Wednesday, April 10, 2013

I, man

So I was describing my sleep training efforts to a friend, the one who came and got me at the emergency room when B's mole burst. I was telling her how the initial crying didn't bother me one bit. And then remembered how I looked on calmly and rubbed his hand while they stitched him up in the ER while she had to leave the room. I think I've come to the conclusion that, to all intents and purposes, I am, essentially, a guy.

I've always had a very masculine energy, but rather than it being tamped down as a mother, I think it's ramped up. It's because you have to be strong, you have to be both father and mother. And you can't just be helpless and hand things off to someone else. Being a mother has really challenged me emotionally and pushed a lot of my old buttons, but I have to say I'm gaining a lot of confidence as I tackle each of these things that scare or confuse me. The sleep thing has been HUGE. Having basically gotten my son to sleep through the night every night and as of tonight go down with not even so much as a whimper has made me feel like superwoman.

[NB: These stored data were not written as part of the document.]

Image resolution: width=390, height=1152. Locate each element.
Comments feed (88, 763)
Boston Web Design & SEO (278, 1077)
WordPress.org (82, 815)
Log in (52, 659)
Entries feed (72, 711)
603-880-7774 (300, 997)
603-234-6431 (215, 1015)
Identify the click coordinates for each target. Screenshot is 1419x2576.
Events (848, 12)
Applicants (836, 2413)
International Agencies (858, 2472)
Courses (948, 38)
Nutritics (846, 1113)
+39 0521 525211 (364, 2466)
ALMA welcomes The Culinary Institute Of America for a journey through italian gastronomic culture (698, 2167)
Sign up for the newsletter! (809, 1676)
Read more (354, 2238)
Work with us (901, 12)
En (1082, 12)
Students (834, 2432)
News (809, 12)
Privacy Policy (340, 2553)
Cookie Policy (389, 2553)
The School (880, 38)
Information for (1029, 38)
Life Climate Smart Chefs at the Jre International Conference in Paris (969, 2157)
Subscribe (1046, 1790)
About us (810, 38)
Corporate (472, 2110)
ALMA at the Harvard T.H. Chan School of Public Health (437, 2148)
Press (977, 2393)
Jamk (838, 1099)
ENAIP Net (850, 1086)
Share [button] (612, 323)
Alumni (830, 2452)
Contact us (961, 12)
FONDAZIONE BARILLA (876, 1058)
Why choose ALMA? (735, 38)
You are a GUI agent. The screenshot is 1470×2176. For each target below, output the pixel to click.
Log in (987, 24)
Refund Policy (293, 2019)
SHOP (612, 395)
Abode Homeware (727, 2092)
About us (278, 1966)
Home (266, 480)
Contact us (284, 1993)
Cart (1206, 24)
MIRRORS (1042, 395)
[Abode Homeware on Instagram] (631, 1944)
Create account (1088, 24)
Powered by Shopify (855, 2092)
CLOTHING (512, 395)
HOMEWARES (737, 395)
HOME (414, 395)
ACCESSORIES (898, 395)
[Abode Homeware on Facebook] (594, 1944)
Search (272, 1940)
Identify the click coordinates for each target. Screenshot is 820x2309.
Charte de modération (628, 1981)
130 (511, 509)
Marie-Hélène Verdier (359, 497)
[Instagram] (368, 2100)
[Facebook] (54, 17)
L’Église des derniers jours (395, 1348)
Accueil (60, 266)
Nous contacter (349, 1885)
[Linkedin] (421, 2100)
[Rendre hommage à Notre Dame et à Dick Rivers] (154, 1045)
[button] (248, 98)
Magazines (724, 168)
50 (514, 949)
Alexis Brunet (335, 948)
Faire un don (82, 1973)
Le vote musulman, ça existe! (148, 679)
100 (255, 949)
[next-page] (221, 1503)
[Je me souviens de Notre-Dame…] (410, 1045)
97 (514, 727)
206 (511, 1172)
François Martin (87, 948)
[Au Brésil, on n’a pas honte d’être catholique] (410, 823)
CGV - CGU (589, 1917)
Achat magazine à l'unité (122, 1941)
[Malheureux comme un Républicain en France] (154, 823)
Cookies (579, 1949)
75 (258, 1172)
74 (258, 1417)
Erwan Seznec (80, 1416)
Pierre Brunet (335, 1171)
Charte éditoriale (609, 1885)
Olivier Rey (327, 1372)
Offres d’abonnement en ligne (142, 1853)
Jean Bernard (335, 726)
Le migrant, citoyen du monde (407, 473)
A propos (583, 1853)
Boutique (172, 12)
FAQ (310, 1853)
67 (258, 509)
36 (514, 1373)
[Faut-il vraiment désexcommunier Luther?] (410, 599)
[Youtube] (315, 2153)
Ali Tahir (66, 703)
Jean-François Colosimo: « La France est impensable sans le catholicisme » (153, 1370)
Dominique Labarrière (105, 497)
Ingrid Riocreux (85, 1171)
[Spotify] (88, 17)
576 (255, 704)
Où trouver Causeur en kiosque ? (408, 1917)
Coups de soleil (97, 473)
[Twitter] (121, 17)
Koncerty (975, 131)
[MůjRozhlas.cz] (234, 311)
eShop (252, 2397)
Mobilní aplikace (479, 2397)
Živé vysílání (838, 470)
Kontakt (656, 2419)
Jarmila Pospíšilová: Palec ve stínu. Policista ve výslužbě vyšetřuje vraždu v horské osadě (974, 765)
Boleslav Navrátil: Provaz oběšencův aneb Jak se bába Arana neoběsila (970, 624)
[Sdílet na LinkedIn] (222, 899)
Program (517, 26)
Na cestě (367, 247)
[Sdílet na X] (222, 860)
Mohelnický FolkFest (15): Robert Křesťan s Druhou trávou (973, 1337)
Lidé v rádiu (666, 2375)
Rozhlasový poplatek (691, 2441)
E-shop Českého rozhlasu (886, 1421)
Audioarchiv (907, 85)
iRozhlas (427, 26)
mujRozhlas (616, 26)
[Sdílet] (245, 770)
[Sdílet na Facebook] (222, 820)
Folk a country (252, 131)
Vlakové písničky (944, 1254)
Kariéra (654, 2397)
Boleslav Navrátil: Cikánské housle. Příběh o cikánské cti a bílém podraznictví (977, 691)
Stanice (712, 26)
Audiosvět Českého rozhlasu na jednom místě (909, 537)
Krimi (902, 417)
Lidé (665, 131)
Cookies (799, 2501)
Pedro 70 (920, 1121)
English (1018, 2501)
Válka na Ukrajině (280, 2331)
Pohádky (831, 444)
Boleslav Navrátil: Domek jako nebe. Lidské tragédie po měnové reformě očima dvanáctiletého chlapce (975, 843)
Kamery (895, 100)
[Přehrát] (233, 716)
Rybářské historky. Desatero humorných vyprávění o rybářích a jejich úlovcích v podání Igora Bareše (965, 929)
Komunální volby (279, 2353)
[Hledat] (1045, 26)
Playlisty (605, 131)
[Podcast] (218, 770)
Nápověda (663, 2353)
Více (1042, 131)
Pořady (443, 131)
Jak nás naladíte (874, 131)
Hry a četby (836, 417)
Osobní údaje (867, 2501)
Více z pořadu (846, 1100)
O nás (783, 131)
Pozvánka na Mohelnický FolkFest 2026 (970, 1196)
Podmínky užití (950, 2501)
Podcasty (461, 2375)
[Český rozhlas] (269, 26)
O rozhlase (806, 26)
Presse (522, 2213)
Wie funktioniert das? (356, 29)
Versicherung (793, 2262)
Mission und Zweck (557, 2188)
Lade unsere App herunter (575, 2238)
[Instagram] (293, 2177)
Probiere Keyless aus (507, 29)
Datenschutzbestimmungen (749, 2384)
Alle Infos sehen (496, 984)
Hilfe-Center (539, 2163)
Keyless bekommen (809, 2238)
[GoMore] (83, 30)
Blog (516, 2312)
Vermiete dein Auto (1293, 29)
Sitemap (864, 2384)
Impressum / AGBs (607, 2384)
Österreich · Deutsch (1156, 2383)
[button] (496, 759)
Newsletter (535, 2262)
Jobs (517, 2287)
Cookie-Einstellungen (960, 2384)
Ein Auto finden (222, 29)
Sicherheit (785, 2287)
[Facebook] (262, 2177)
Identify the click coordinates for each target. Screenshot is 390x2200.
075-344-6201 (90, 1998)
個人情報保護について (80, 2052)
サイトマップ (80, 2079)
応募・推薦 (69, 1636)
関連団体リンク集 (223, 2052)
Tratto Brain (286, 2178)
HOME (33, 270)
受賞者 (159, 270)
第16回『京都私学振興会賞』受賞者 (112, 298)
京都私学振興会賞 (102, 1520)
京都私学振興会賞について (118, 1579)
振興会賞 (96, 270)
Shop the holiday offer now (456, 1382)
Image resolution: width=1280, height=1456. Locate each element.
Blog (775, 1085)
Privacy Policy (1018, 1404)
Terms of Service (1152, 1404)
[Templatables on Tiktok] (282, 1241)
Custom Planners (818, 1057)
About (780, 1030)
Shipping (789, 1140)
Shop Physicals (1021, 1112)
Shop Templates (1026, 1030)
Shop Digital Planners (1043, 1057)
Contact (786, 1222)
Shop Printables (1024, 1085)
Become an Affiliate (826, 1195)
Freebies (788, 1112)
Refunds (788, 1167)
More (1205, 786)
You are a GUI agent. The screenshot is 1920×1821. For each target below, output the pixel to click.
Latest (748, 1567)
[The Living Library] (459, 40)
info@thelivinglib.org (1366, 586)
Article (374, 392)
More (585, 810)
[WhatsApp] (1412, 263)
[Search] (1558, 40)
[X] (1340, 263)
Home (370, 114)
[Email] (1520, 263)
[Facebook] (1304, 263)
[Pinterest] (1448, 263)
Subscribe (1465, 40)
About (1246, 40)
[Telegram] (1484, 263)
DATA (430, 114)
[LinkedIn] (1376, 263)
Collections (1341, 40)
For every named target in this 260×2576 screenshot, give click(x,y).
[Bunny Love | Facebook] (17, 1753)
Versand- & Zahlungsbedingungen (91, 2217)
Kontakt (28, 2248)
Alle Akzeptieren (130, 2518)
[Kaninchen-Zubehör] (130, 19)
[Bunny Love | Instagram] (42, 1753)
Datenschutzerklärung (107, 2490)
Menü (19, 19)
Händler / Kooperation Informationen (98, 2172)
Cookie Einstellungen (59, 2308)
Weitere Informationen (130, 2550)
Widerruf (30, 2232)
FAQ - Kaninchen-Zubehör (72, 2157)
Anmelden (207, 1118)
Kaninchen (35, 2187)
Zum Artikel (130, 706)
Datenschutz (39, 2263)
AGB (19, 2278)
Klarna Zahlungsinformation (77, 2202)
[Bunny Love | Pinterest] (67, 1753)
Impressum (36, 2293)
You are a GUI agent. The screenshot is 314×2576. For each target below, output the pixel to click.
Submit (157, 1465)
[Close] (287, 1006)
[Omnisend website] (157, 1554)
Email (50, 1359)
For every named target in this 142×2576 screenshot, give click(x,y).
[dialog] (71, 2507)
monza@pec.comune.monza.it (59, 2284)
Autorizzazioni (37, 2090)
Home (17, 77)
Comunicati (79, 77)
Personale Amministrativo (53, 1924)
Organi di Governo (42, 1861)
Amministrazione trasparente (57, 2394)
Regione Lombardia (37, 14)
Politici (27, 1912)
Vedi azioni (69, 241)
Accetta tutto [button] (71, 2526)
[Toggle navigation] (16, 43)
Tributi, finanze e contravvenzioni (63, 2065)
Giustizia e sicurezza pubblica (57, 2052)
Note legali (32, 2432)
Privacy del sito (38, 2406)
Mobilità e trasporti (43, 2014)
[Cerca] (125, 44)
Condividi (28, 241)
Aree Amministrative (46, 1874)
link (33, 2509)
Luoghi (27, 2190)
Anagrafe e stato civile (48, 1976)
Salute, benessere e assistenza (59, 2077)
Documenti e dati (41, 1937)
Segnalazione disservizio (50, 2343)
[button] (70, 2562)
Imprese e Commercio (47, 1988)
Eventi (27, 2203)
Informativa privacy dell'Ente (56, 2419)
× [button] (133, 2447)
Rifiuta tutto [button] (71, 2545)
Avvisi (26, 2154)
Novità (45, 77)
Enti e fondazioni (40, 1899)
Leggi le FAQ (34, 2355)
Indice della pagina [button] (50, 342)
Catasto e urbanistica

Today I attempted not wearing my little silicone nipple thingies for the first time ever. I probably could have stopped wearing them weeks ago but I just kept using them out of habit; then this morning as I was washing them I just thought, what the heck? I never leak, and with very little nursing my nipples don't hurt (as much) anymore. So I had a bit of an itchy day with my gross pilled nursing bra (I need to stop wearing those, too), and then a funny thing happened when I went to give the baby his dinner time nurse. He just held the nipple there in his mouth for a second, looked confused, and then turned away. I tried the other side, and it was the same. No interest. I could tell he was hungry so I got him a sippy cup of cow's milk, which he wolfed down. And we had a nice cuddle in the rocker watching TV while he drank. It's interesting to me that he rejected the nipple - they probably felt different and/or smelled different from not being encased behind silicone all day. But I did have that moment of, "is this it? Is he weaning himself?" A friend of mine described how one day her infant daughter just looked at the boob, patted it nicely, and walked away, as if to say "thanks for the good times." I will try for my usual morning nurse with B tomorrow and we'll see what he does. But if he's done, he's done. Part of me despaired a little at this, but then I had to remember that it has to happen sooner or later-! My little lad is growing up.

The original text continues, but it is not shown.